Extract Answer Handler and Ask() Function

Extract Answer Handler

In our question answering pipeline, the extract_answer function serves as a handler to process the responses obtained from the pipeline. It takes a response object as input, which contains information about the user query and the extracted answers. The function then formats and prints the query along with the corresponding answers, if any.

def extract_answer(response_obj):
    query = response_obj['query']
    answers = response_obj['answers']
    if  len(answers) > 0:
        print(f'Q: {query}')
        _ = [print(f'A{index+1}: {answer.answer}') for index, answer in enumerate(answers)]
  • The extract_answer function takes a response object as input, which typically contains the query and extracted answers.
  • It extracts the query and answers from the response object.
  • If answers are found (i.e., the answers list is not empty), it prints the query along with each answer.

Ask() Function

The Ask function is a utility function designed to facilitate querying our question answering pipeline. It takes a query string as input, runs it through the pipeline, and utilizes the extract_answer function to handle the response, printing the query and extracted answers.

def Ask(query=""):
    if len(query) > 0:
        response = qa.run(query=query, params={"Reader": {"top_k": 3}})
        extract_answer(response)
  • The Ask function is a wrapper function that simplifies the process of querying our pipeline.
  • It accepts a query string as input.
  • If the query string is not empty, it runs the query through the pipeline using the qa.run method.
  • The qa.run method returns a response object, which is then passed to the extract_answer function for further processing and printing of the query and answers.

Example Queries and Responses

We demonstrate the functionality of our pipeline by posing several example queries and examining the corresponding answers retrieved from the documents stored in the Elasticsearch index.

Example Query: "What is PLMs?"

Ask("what is PLMs?")

output:

Q: what is PLMs ?

A1: pretrained language models

A2: Pretrained Language Models

A3: Pretrained Language Models

Example Query: "What are Pretrained language models?"

Ask("what are Pretrained  language  models?")

output:

Q: what are Pretrained language models ?

A1: languages with limited corpora for unsuper - vised NMT

A2: neural network models trained on large amounts of text data in an unsupervised manner

A3: a state-of-the-art walkthrough

Example Query: "What is the objectives when translating from English to Arabic?"

Ask("what is the objectives when translating from English to Arabic?")

output:

Q: what is the objectives when translating from English to Arabic ?

A1: assess the translation performance

A2: improves the translation accuracy

A3: better long sentence translation

Example Query: "What is Conclusion and Future Work?"

Ask("what is Conclusion and Future Work?")

output:

Q: what is Conclusion and Future Work ?

A1: advancing machine translation capabilities for the English–Arabic language pairs

A2: state-of-the-art pretrained language models

A3: Sect. 6 offers recommendations and future work, highlighting potential avenues for enhancing the PLM performance


In this walkthrough

we've successfully set up Elasticsearch for our open-domain question answering system.
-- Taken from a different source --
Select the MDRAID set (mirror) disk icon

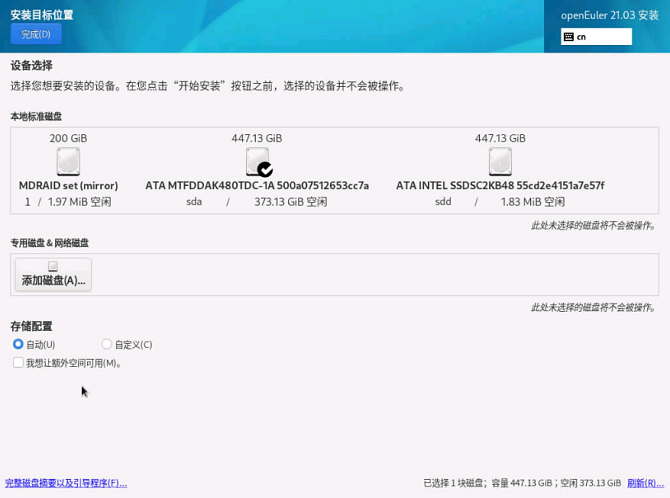68,161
We pulled the Elasticsearch Docker image, configured a single-node cluster, and created an index named 'error_plms' to store relevant data.
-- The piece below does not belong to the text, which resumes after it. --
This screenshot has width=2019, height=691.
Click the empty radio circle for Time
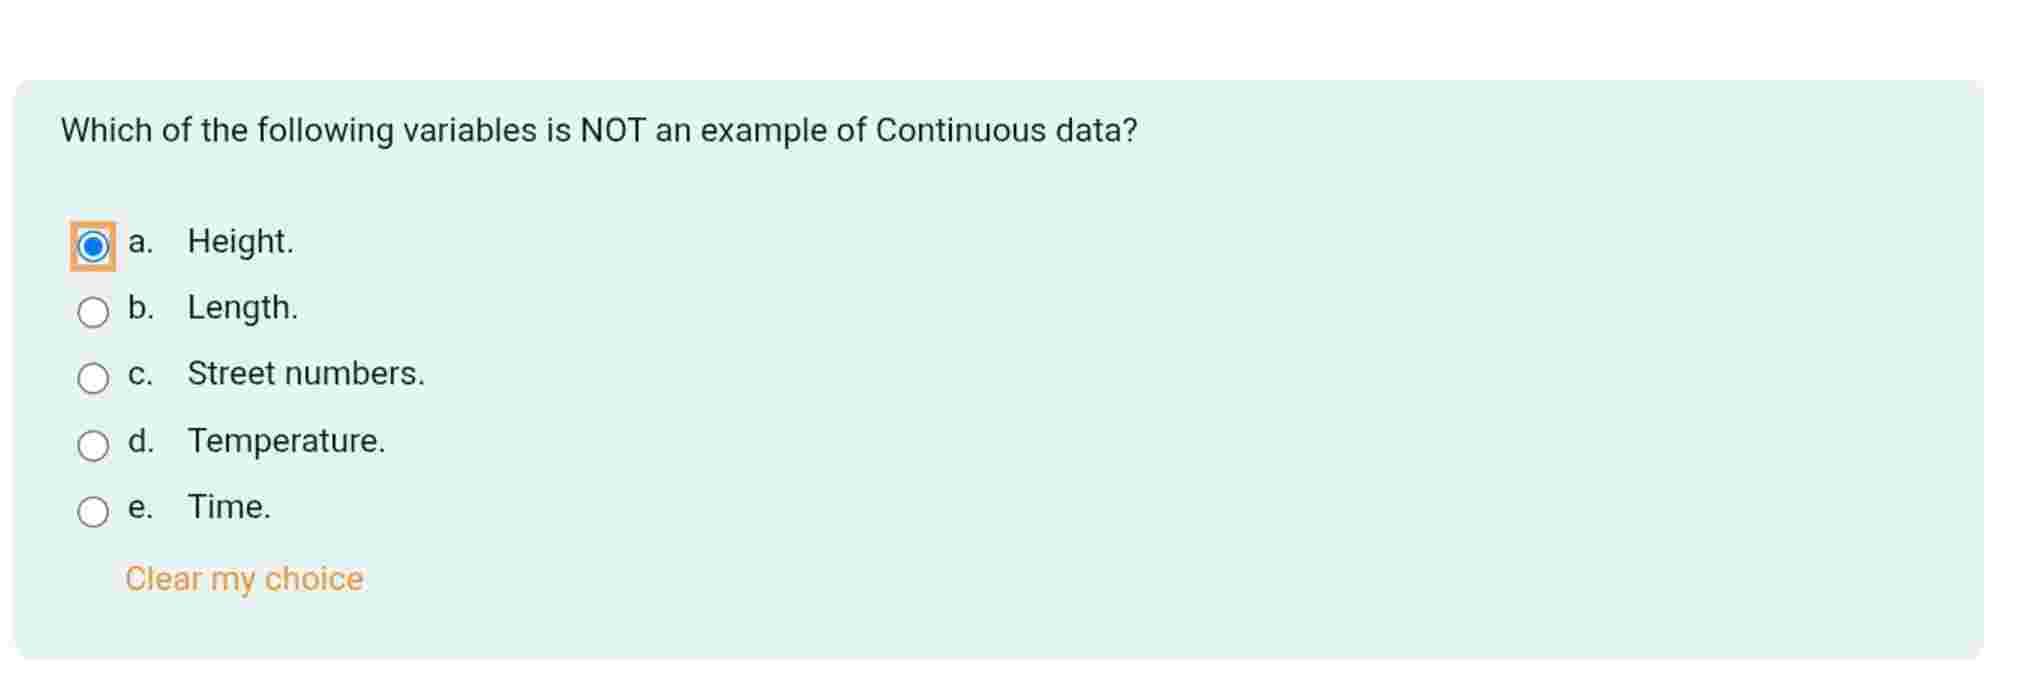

After formatting our data and uploading it to the Elasticsearch index, we established a Haystack pipeline with a retriever using the BM25 algorithm and a reader utilizing a BERT-based model.
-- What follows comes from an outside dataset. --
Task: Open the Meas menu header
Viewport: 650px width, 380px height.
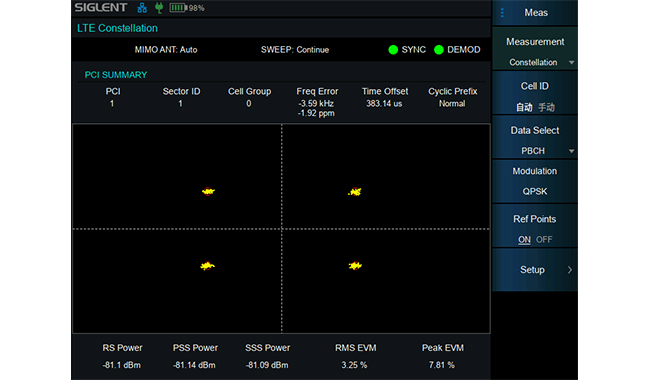Action: [x=536, y=13]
Demonstrating the system's functionality, we provided example queries with their corresponding responses, showcasing accurate information retrieval from the Elasticsearch index.

Conclusion

In conclusion, with Elasticsearch integrated into our question answering pipeline, we've laid a strong foundation for an efficient open-domain question answering system, capable of handling diverse user queries effectively.